Wish lists come in many forms. This time of year, the most prevalent ones are delivered to Santa Claus from children all over the world. But as we close in on the end of the year, now is the time to think big about what promise 2013 could hold.
We’re not talking about a renewed commitment to the treadmill, but rather what could come in the utility and smart grid industry. With a market shifting from just smart meters to increasing deep analytics and distributed intelligence on the grid, now is the time to sit back and dream big.
A wish list is just that, wishful thinking. Some of these wants might be delivered; others could never see the light of day. But that doesn’t stop us from dreaming.
10. Robust Privacy Rules for Consumers
There is a lot of data coming off of smart meters when they are fully turned on. There are a lot of companies that would like to get their hands on that data to design products and offerings to Americans -- as well as others who would look to do harm with that data.
For the millions of Americans that have smart meters bolted to the side of their house, it should come with robust privacy rules that ensure that the information is not given to anyone without their permission.
Some utilities and states, with California leading the way, focused on privacy, with rules to give confidence to consumers in 2012. San Diego Gas & Electric joined Ontario province earlier this year in making “Privacy by Design” the basis for its smart grid deployment.
The issue is not just critical in the U.S., but also in Europe, where privacy concerns are impacting smart meter rollouts. Some would argue that consumers happily log into their bank accounts via a smart phone, and that similar privacy measures are in place on smart meters.
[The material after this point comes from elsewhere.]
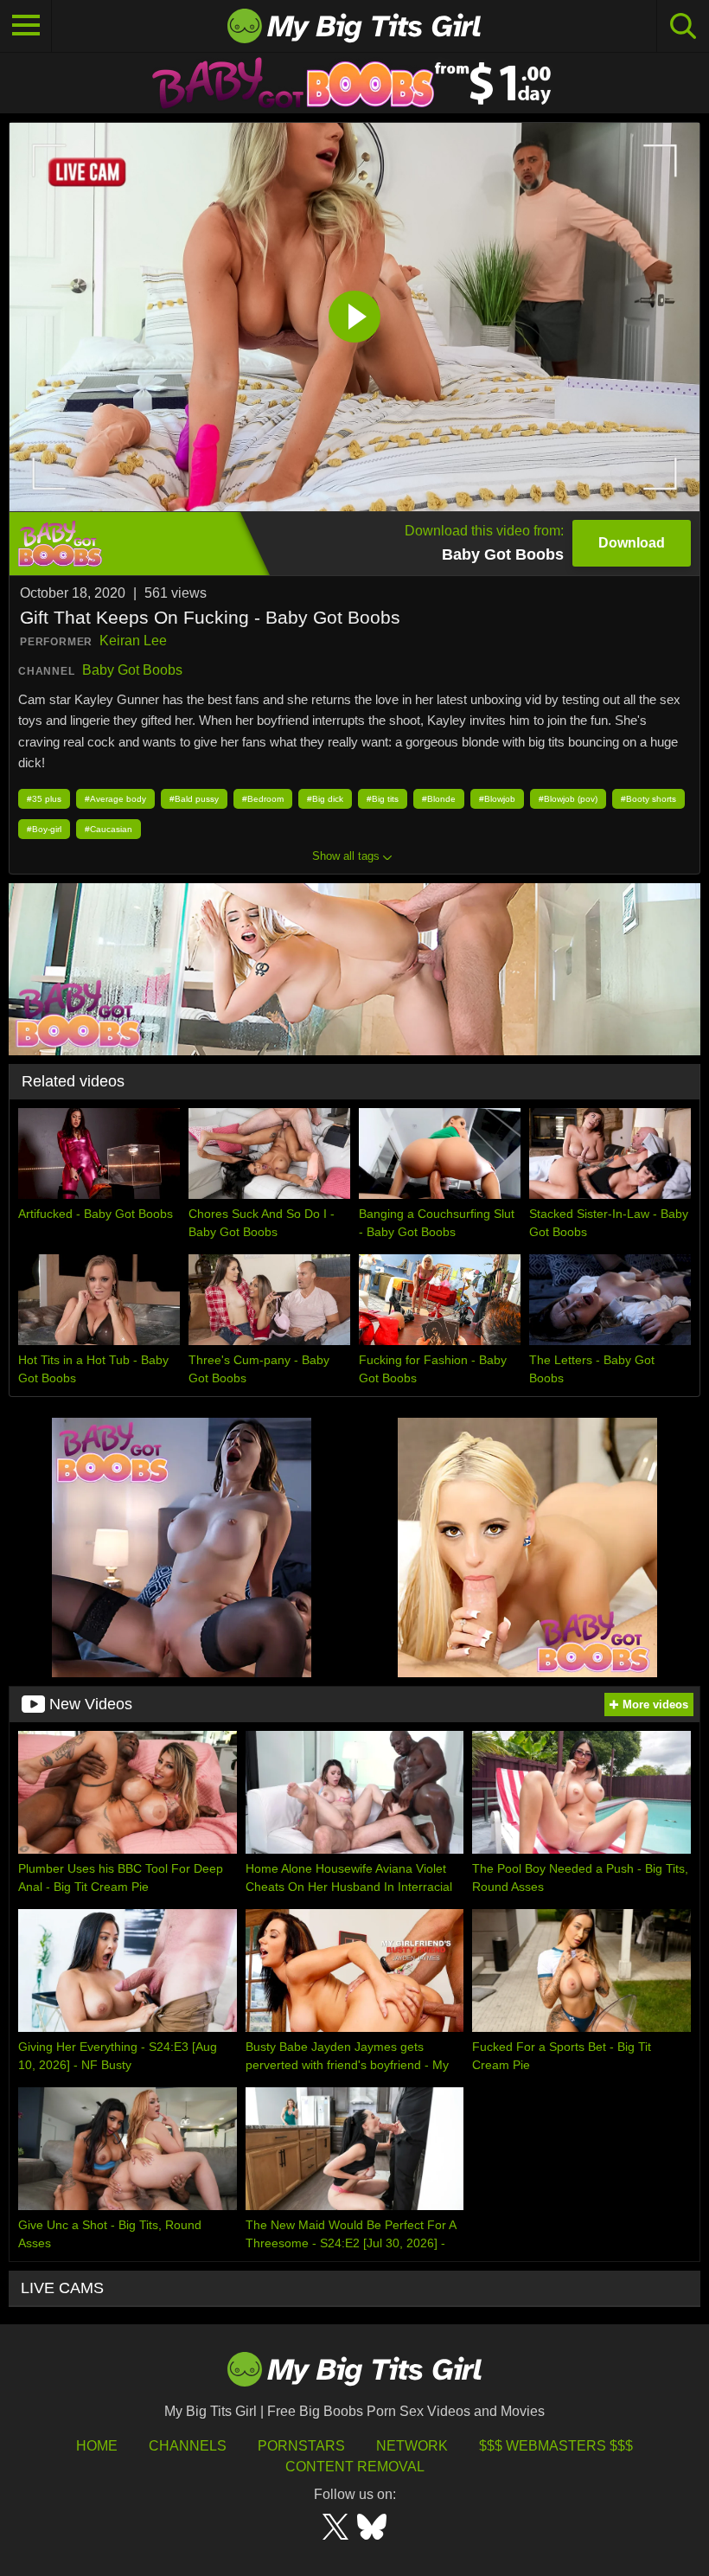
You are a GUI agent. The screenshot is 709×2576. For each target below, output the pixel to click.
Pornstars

But in many states, privacy rules are not spelled out the way they are in Ontario or California. In 2013, we hope many states will look to early adopters and other industries for robust rules. In some cases, third parties are leading the way with their own privacy rules.
It’s not enough to say that privacy is top of mind; it must be demonstrable. It’s not enough to attempt to be a leader within the utility industry in this area; utilities should strive to lead when compared against other industries. While it will likely continue to be a state-by-state issue, the real wish is that the feds -- and the White House -- put some effort in to ensure that utilities are investing in consumer privacy.